13. According to the defendant's case, there was a decided downturn in the number of clients and the takings of the practice soon after the commencement of the sublease and lease of the practice. However, upon closer analysis it appears that the figures for July and August were about average, but there was a substantial drop in September and October. Mr. Whittem ran into difficulties with regard to the professional assistance he needed to run the practice. He also ran into financial difficulties because of a rise in interest rates.
14. There was written correspondence between the parties and also a number of telephone conversations. There were also conversations between Mr. Whittem and Mr. Gibbons' father, Dr Claude Gibbons, who had been appointed the agent of the plaintiffs whilst they were in the United States.

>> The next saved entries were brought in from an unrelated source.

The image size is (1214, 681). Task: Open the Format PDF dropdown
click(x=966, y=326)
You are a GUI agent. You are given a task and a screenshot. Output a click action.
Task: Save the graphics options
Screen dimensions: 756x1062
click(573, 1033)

There is some conflict between the accounts given as to the content of these conversations. Where there is a conflict between the evidence of Mr. Gibbons or Dr Claude Gibbons and that of Mr. Whittem, I prefer the evidence of Mr. Whittem. The first of these conversations between Mr. Gibbons and Mr. Whittem was, as I find, in the second week of November 1985, after Mr. Whittem had written a letter to Mr. Gibbons dated 27 October, but which had not at that stage reached Mr. Gibbons. That telephone conversation occurred when Mr. Gibbons was woken up in the middle of the night, quite unprepared for what he was about to hear, and I gained the clear impression from him that he did not want to hear it. I shall return in a moment to what was said.
15. Janet Stumbo proved to be incapable of running the practice efficiently and she left "fairly precipitously" on about 10 October 1985. Mr. Whittem then employed another assistant, at that stage as a locum tenens, namely Andrew Moss. He stayed for two weeks. Then another locum, Phillip Dudarec, was engaged and stayed for a period of four weeks, until he was dismissed. Dudarec was followed by Andrew Moss, who returned on a temporary basis, as he had commitments to take up employment elsewhere in the new year. He remained until Mr. Whittem regarded the arrangement as terminated on or about 6 December 1985.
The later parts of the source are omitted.